The main claim of the literature on contextual analysis is that individuals live in a social environment that should be taken into account when one analyzes their political orientations. The particular social or political context (which may be institutional, occupational or residential for instance) someone lives in shapes his/her interpersonal interactions and thus his/her political behavior. Coming back to the previous example blue-collar workers are more likely to support a Republican candidate if they live in a neighborhood where most of the residents are white-collar workers than those blue-collars workers who live in neighborhoods with a higher percentage of blue-collar worker residents. One may see that the logic of this approach is very close to that of the Columbia Studies but is more focused on communities and contains a lower explicit emphasis on interpersonal networks.

=== Interpersonal dynamics ===

The third approach focuses on interpersonal interactions with the assumption that individuals are members of networks in which political information spreads through communication. Information with higher quality spreading through the communication channels probably has a stronger effect on political choices.

== Empirical data on the relevance of networks in electoral choices ==

Although there are several possible research designs to analyze networks in political context, the relevance of networks in shaping electoral choices has been approached in three main manners – all being observational research designs.

Firstly, most of the authors follow the data gathering technique and research design of Columbia Studies. It means that the randomly chosen respondents within a limited area are asked about their closest friends/relatives/co-workers (sometimes also about the closeness of this particular relationships) and about their possible political orientations. One famous example was done by Laumann in 1973 in Detroit in which he shows that the closer the ties are for a respondent, the greater the political homogeneity the network has.
Another example could be the work by Knoke (1990) which uses a very similar research design but is based on a national sample (the General Social Survey). He shows that both the extent to which respondents' environments are politicized and the frequency of political discussions they have influence their party choices. These studies may be done in either a cross-sectional design at one time point or in a panel design through the repeated measurement of the same individuals.

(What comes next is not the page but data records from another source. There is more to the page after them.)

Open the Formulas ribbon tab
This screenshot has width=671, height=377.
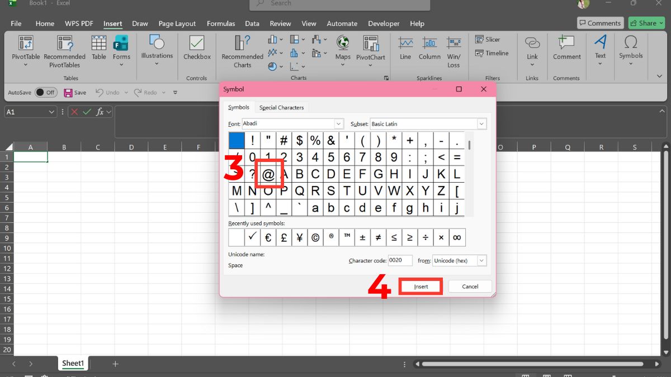pyautogui.click(x=221, y=23)
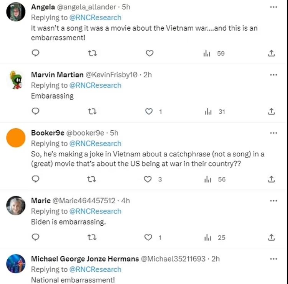This screenshot has height=284, width=288.
Task: View analytics on Booker9e's tweet
Action: click(x=207, y=179)
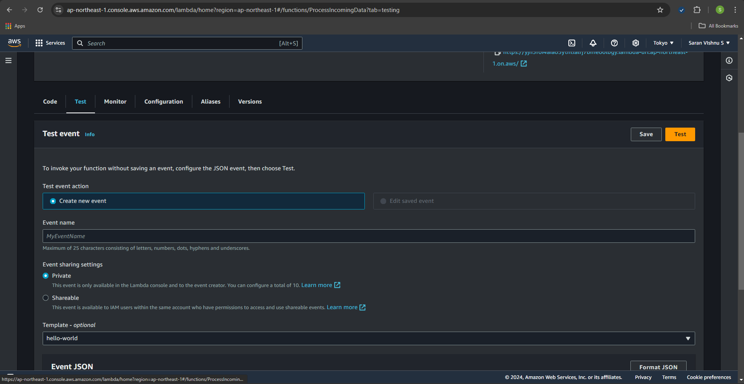Switch to the Configuration tab
This screenshot has width=744, height=384.
click(x=164, y=102)
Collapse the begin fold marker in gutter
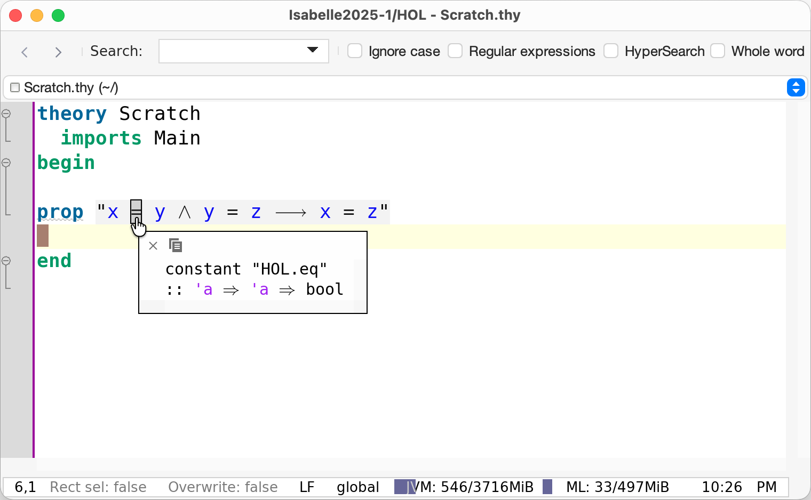 coord(6,163)
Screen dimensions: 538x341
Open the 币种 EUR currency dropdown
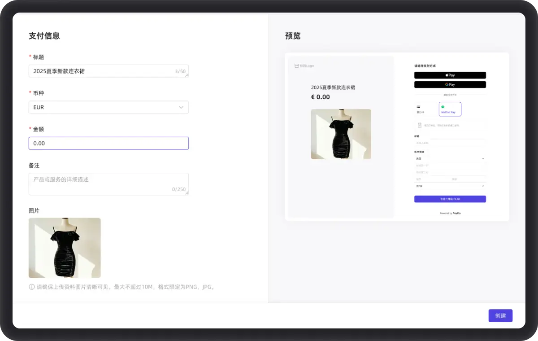point(108,107)
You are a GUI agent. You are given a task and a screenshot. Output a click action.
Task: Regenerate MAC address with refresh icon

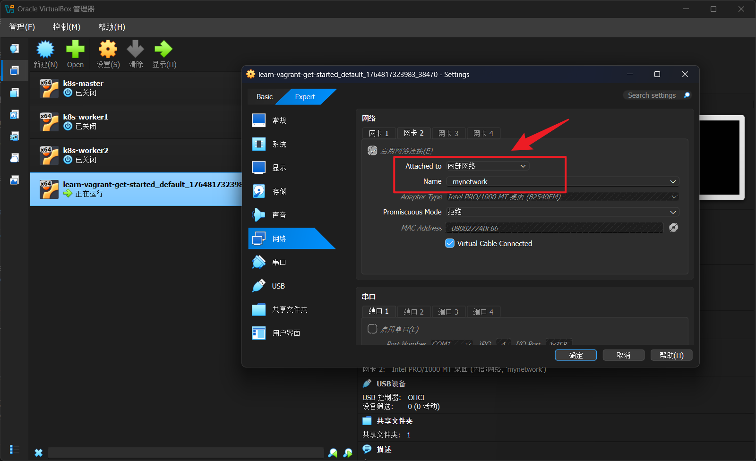pos(673,228)
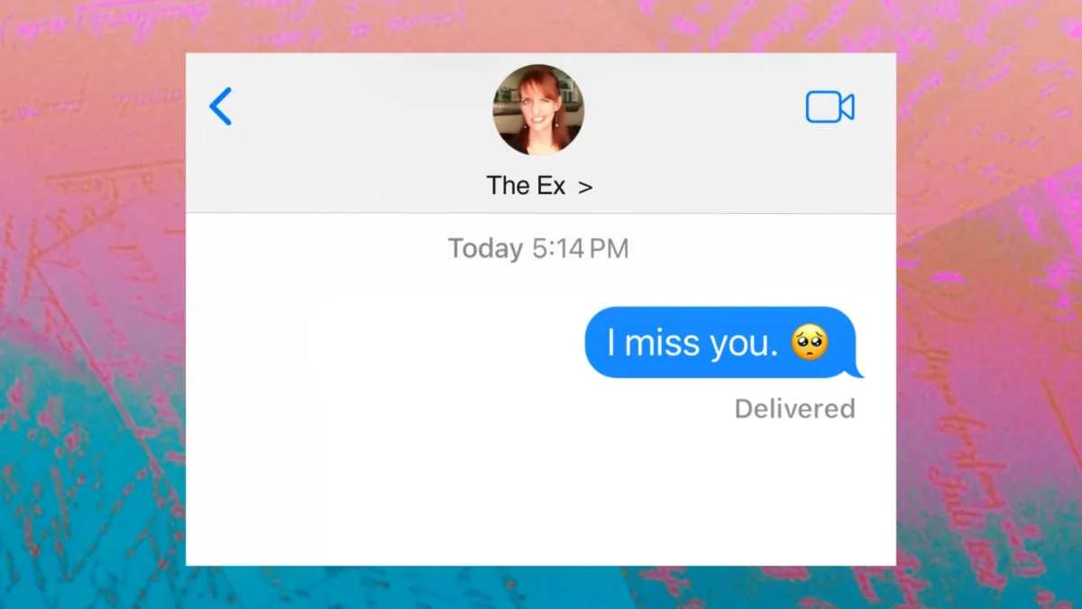Click the letter I starting the message

(x=611, y=343)
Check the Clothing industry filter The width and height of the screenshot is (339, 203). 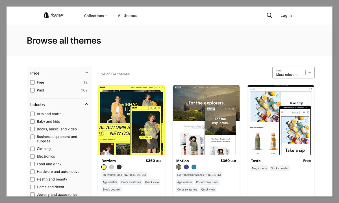32,149
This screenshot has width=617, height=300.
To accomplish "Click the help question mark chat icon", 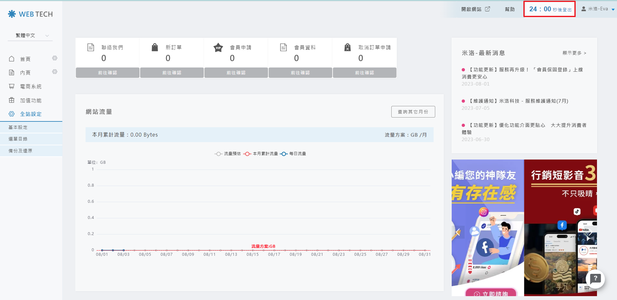I will coord(595,279).
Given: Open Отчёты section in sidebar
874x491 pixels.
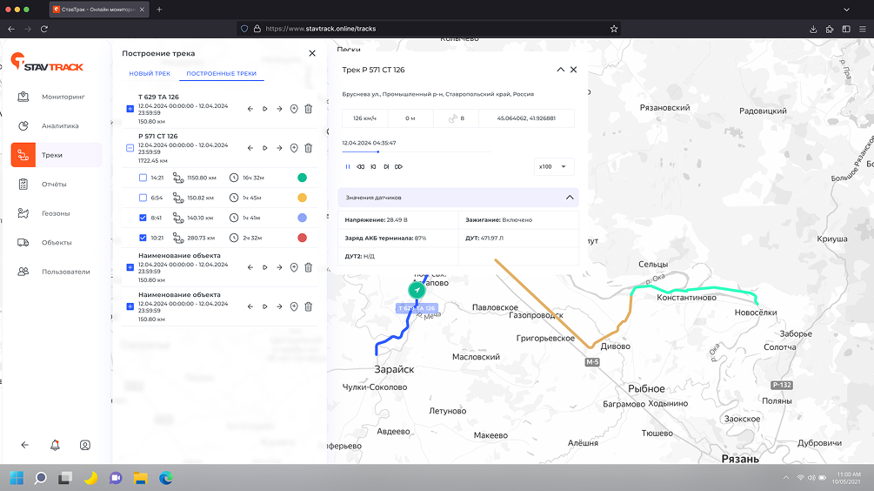Looking at the screenshot, I should click(54, 184).
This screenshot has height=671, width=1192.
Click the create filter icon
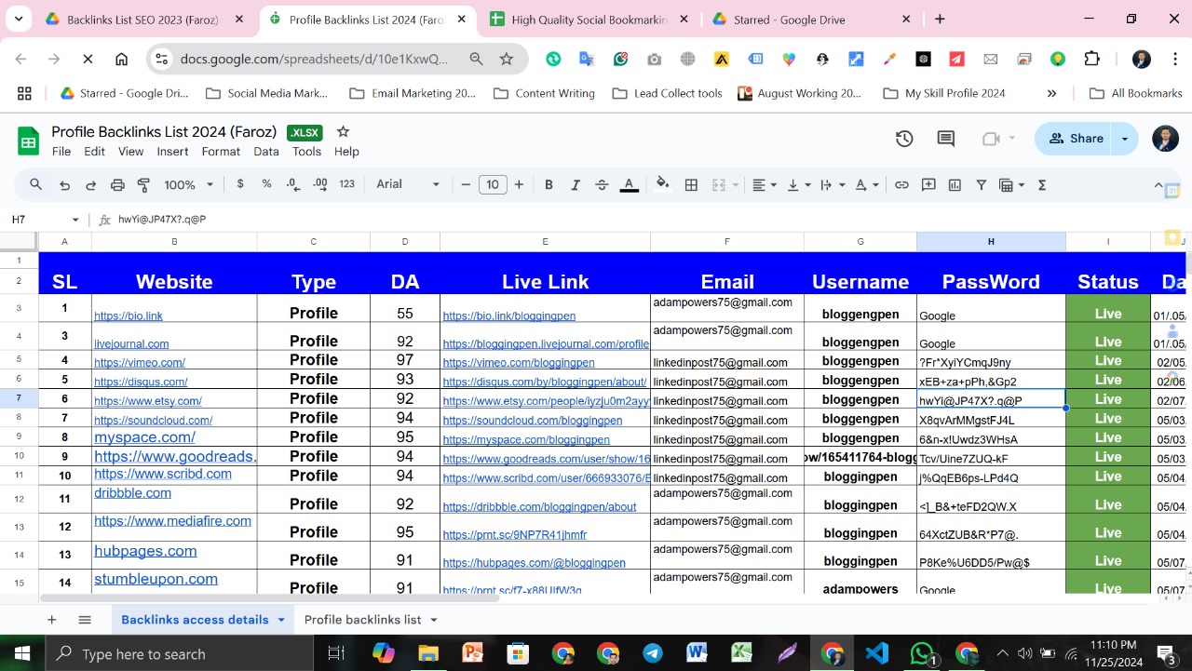coord(981,185)
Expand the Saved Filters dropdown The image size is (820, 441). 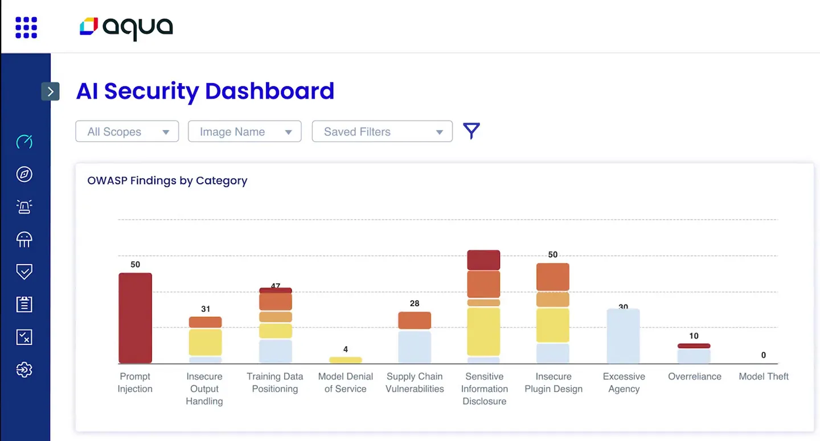click(382, 131)
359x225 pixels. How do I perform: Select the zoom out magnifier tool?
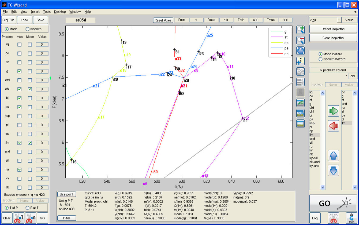(x=300, y=40)
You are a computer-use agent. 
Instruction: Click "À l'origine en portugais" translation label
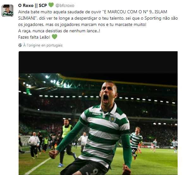coord(43,45)
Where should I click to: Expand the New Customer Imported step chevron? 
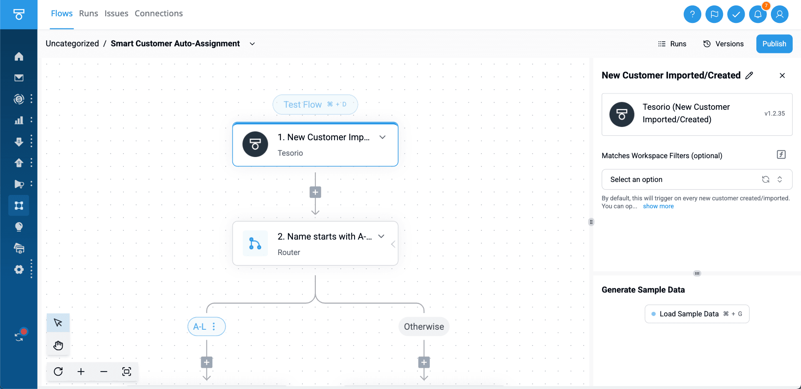click(x=382, y=137)
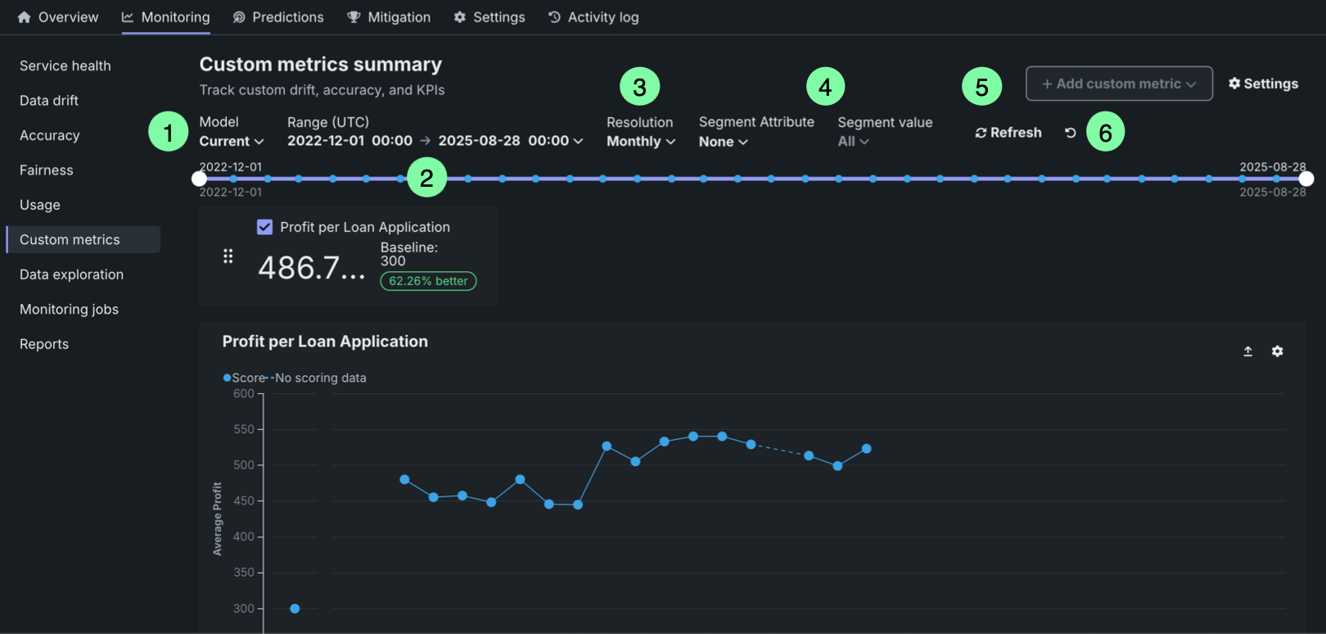Open the Resolution Monthly dropdown
The height and width of the screenshot is (634, 1326).
[641, 141]
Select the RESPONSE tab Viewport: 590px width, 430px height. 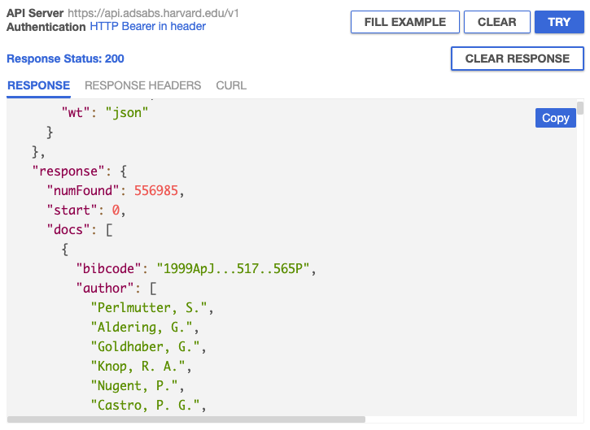click(x=38, y=85)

Secondly and thirdly, the contextual analysis approach has come up with slightly different research designs. One way to incorporate information about respondents’ communities is to include aggregate level neighborhood characteristics in the individual level data. Another way to detect respondents’ communities is based on the snowball survey technique. Similarly to the research designs done by the Columbia Studies authors, respondents are asked about their closest friends. However, unlikely to those studies, in this case these friends are directly surveyed as well – thus not only the perception of their opinion is gathered.